WORK INSTRUCTIONS:
Please reproduce word for word the passage of the thread below on running the Mistral model locally, starting at "I think it's" and ending at "open interchange format.".

TEXT BLOCK:

I've never run one of these models locally, but their README has some pretty eas...

lhl · on Sept 27, 2023

Use the code/model included here: https://huggingface.co/mistralai/Mistral-7B-Instruct-v0.1

Change the initial device line from "cuda" to "cpu" and it'll run.

(Edit: just a note, use the main/head version of transformers which has merged Mistral support. Also saw TheBloke uploaded a GGUF and just confirmed that latest llama.cpp works w/ it.)

polygamous_bat · on Sept 27, 2023

You gotta wait until GGML and the likes repackage the model; early releases are almost always targeted at ML folks with dedicated GPUs.

londons_explore · on Sept 27, 2023

I think it's really lame that ML, which is just math really, hasn't got some system-agnostic language to define what math needs to be done, and then it can run easily on CPU/GPU/TPU/whatever...

A whole industry being locked into NVidia seems bad all round.

miloignis · on Sept 27, 2023

https://onnx.ai/ sounds close to what you're thinking of, it's an open interchange format.

esafak · on Sept 27, 2023

It's not Nvidia's fault that the competition (AMD) does not provide the right software. There is an open alternative to CUDA called OpenCL.

londons_explore · on Sept 27, 2023

Nvidia has wrapped their cuda language in patents and licensing so tightly that there is no way AMD could release anything cuda-compatible.

PROVIDED MATERIAL:

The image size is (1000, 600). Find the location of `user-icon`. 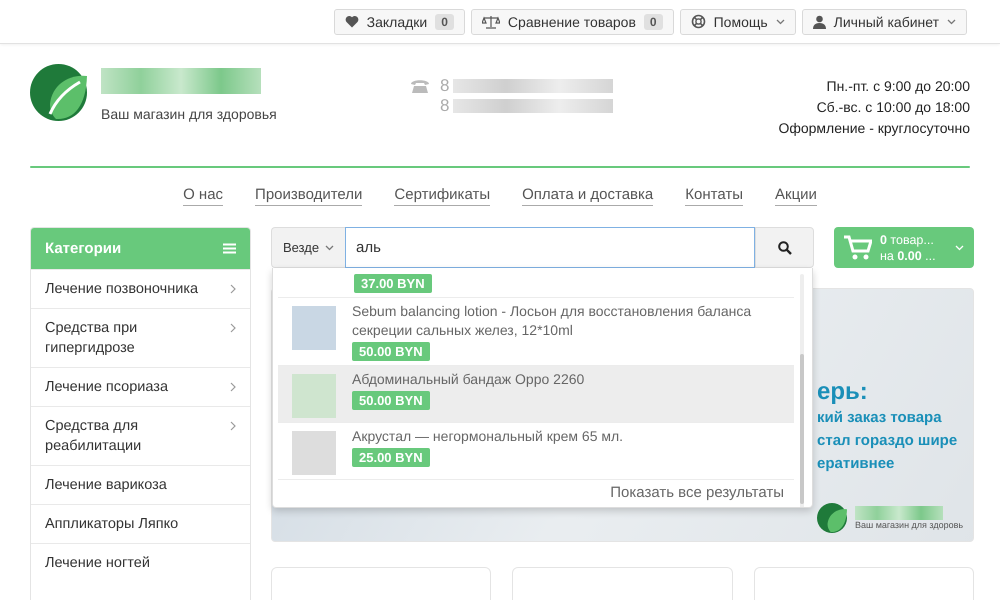

user-icon is located at coordinates (819, 21).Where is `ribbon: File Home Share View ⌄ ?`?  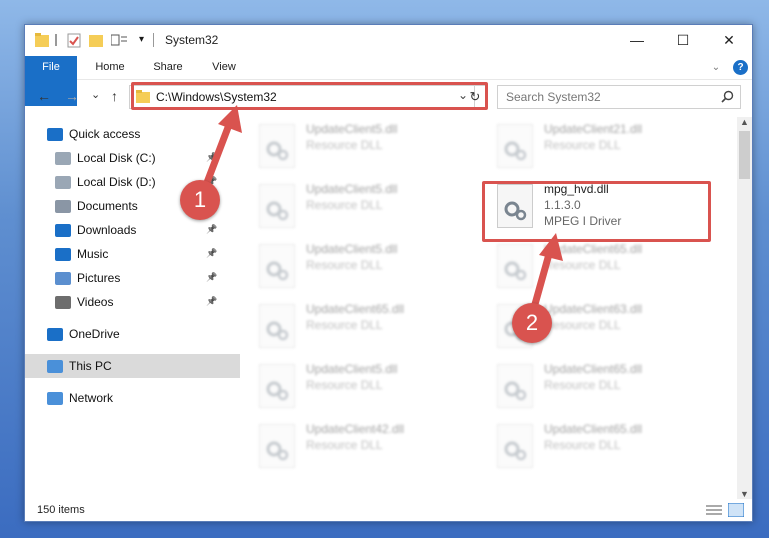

SOLUTION:
I think it's really lame that ML, which is just math really, hasn't got some system-agnostic language to define what math needs to be done, and then it can run easily on CPU/GPU/TPU/whatever...

A whole industry being locked into NVidia seems bad all round.

miloignis · on Sept 27, 2023

https://onnx.ai/ sounds close to what you're thinking of, it's an open interchange format.